New connection failure to a specific virtual server when heavy traffic is concentrated across multiple virtual servers configured with source IP Persistence profiles having long timeouts.
search cancel

New connection failure to a specific virtual server when heavy traffic is concentrated across multiple virtual servers configured with source IP Persistence profiles having long timeouts.

book

Article ID: 435865

calendar_today

Updated On:

Products

VMware NSX

Issue/Introduction

  • Source IP persistence is enabled, and a long timeout value is configured in the Persistence profile.
  • The number of live connections has not reached the maximum capacity of the persistence table.
  • New connections to a specific virtual server fail even though "Purge Entries When Full" is enabled.
  • The issue is resolved by changing the active Edge to NSX maintenance mode and failing over the Tier-1 Gateway.
  • Pool members are responding normally to health checks and are in a healthy state.
  • The following entries are recorded in the Load Balancer access logs:
2026-03-14T23:24:37.279Z ####.####.#### NSX 214964 LOAD-BALANCER [nsx@6876 comp="nsx-edge" subcomp="lb" s2comp="access" level="INFO"] [########-####-####-####-############][########-####-####-####-############] Operation.Category: 'LbAccessLog', Operation.Type: 'TCP', Lb.UUID: '########-####-####-####-################', Lb.Name: '####', Vs.UUID: '########-####-####-####-############', Vs.Name: '####', Vs.Ip: '##.##.##.##', Vs.Port: '####', Pool.UUID: '########-####-####-####-############', Pool.Name: '####', PoolMember.IP: '-', PoolMember.Port: '-', Client.Ip: '##.##.##.##', Client.Port: '####', Snat.Ip: '-', Snat.Port: '-', Error.Reason: 'Bad gateway:Failed to get upstream config of sorry server'

Environment

VMware NSX

Cause

This issue occurs due to the current product design specifications of the NSX native Load Balancer.

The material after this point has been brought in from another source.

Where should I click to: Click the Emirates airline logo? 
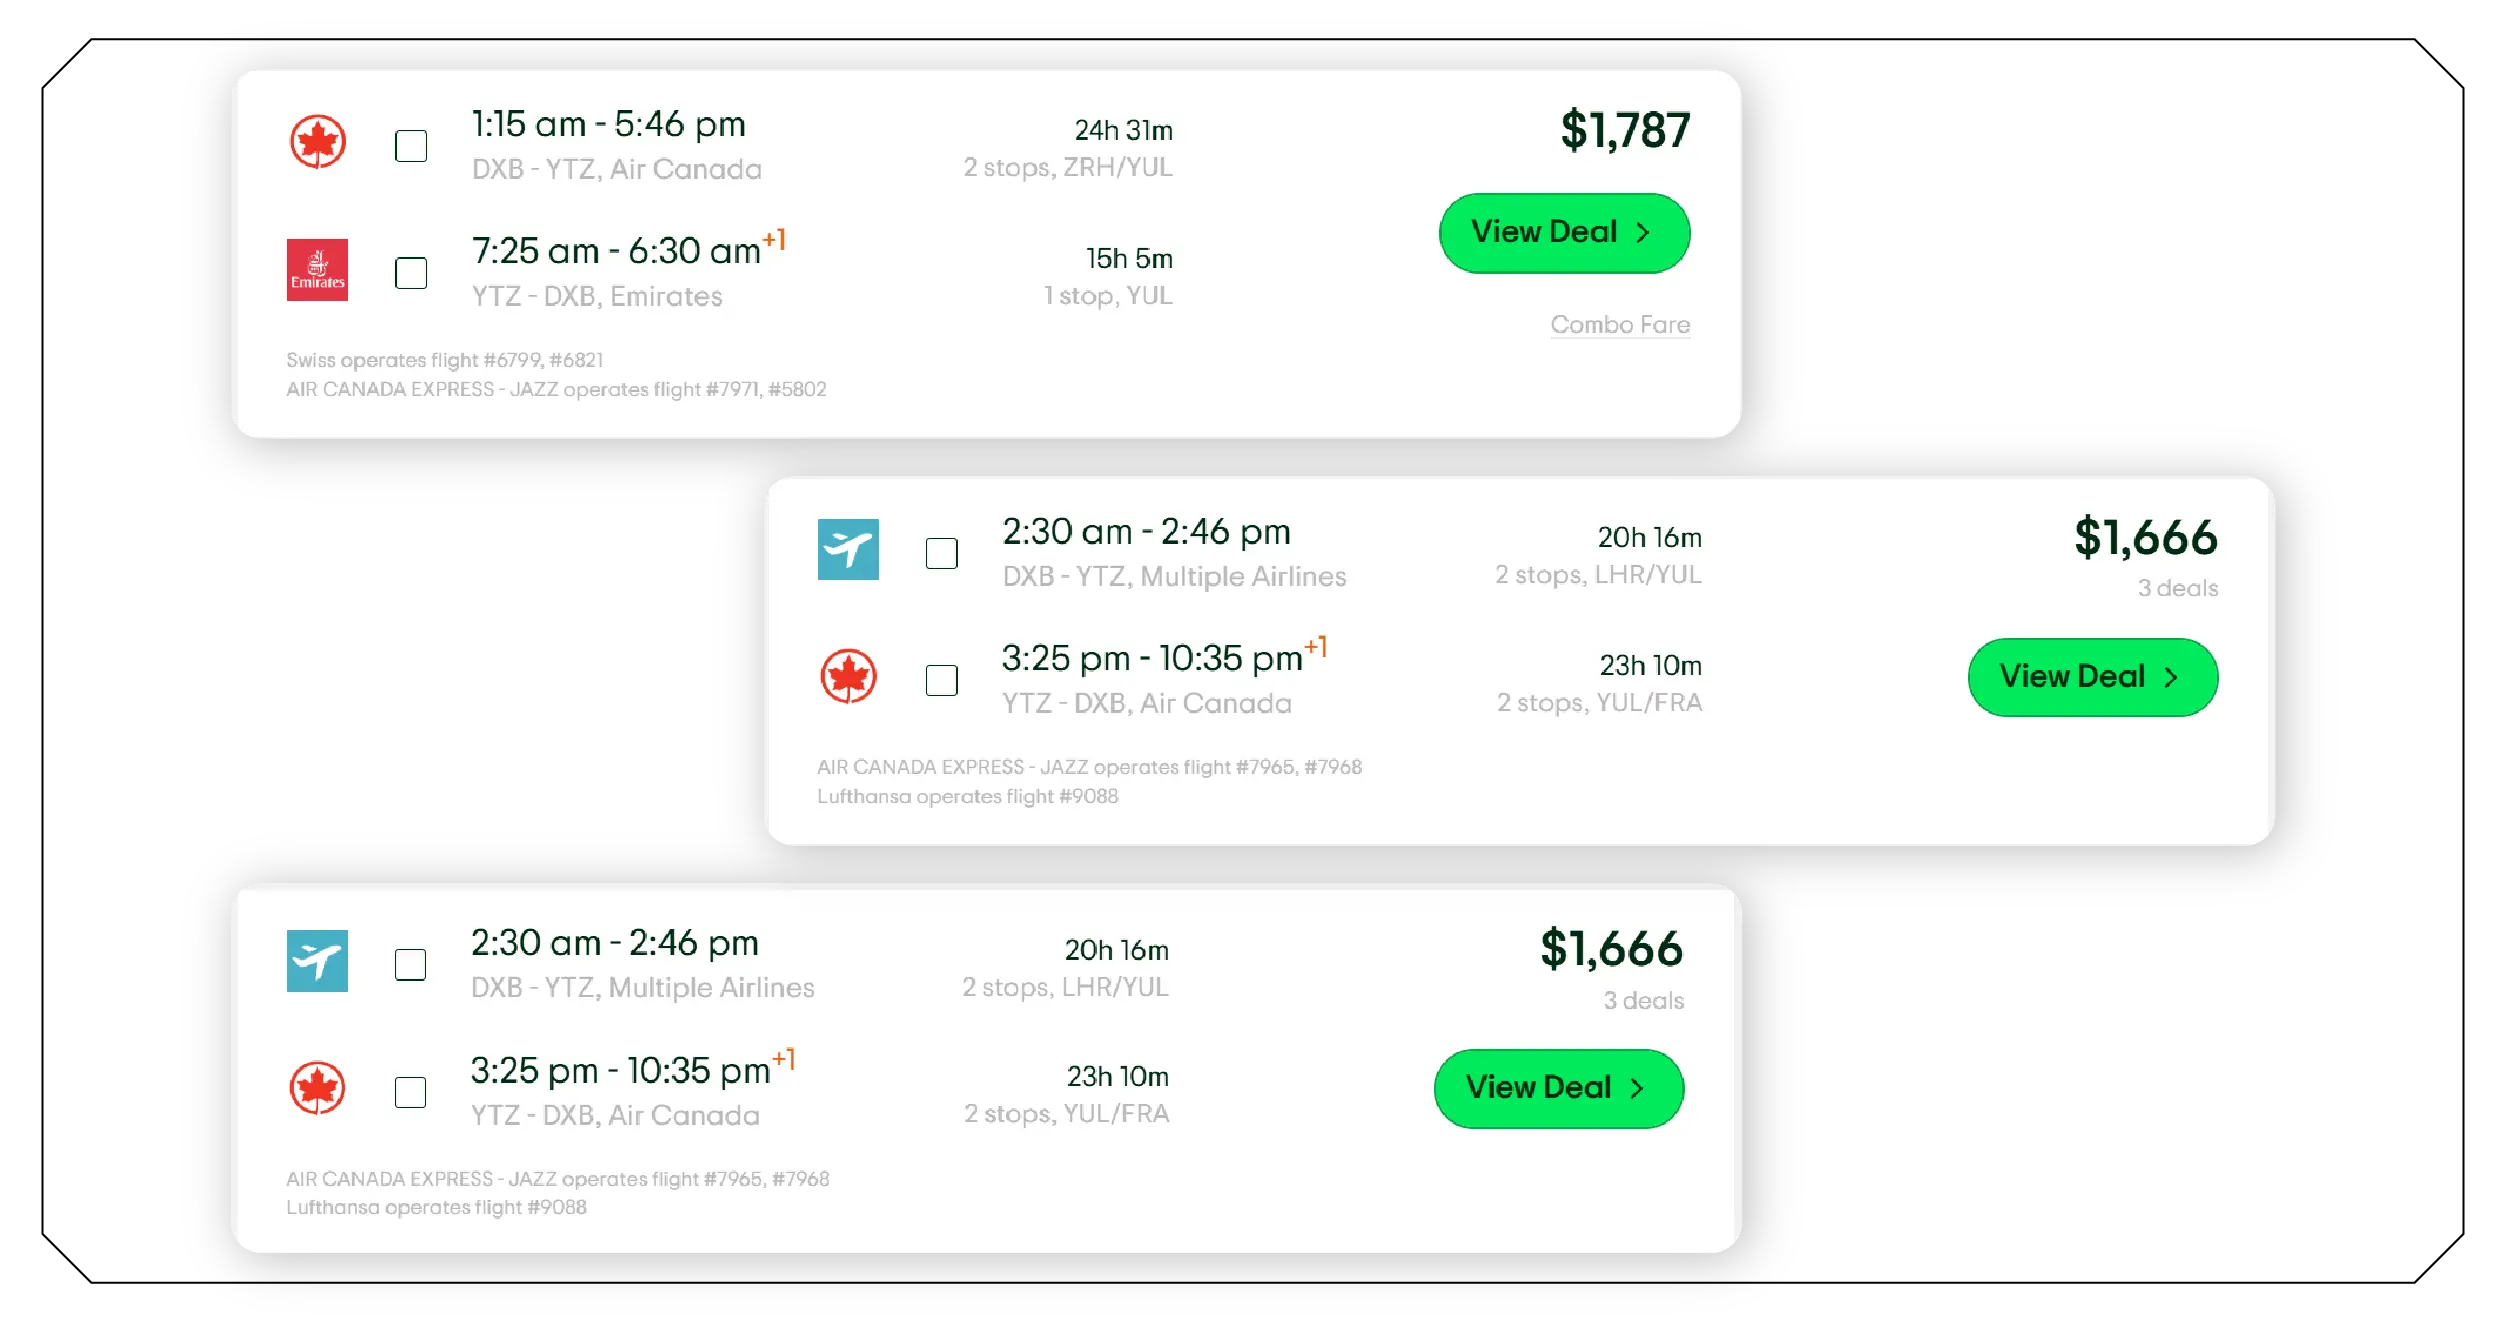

  • There is a global  table with persistence entries for each Load Balancer instance.
  • Separately, there are source IP persistence tables and aging tables for each virtual server.
  • The source IP persistence table registers live connections, and the aging table registers entries that have been closed and whose persistence timeout countdown has begun. All these entries come from the global persistence table.
  • When "Purge Entries When Full" is enabled, if a new connection is initiated while the global persistence table is full, an entry is retrieved from the aging table, and the connection succeeds.
  • If the persistence timeout is a long value and a large volume of access occurs across multiple virtual servers, the following situation may occur:
    • The sum of the source IP persistence tables and aging tables for all virtual servers has reached the maximum capacity of the global persistence table.
    • The number of entries in the aging table for a specific virtual server is 0.
  • Under this situation, if a new connection is initiated to that virtual server, entries cannot be retrieved from the aging table, and the connection fails.

Resolution

This is a standard behavior based on the current Load Balancer specifications.

Depending on the number of clients in your environment and the characteristics of your application, please consider shortening the persistence timeout or increasing the size of the Load Balancer.

By using the same source IP persistence profile across multiple virtual servers and enabling "Share Persistence" in the profile, you can reduce the likelihood of this issue occurring.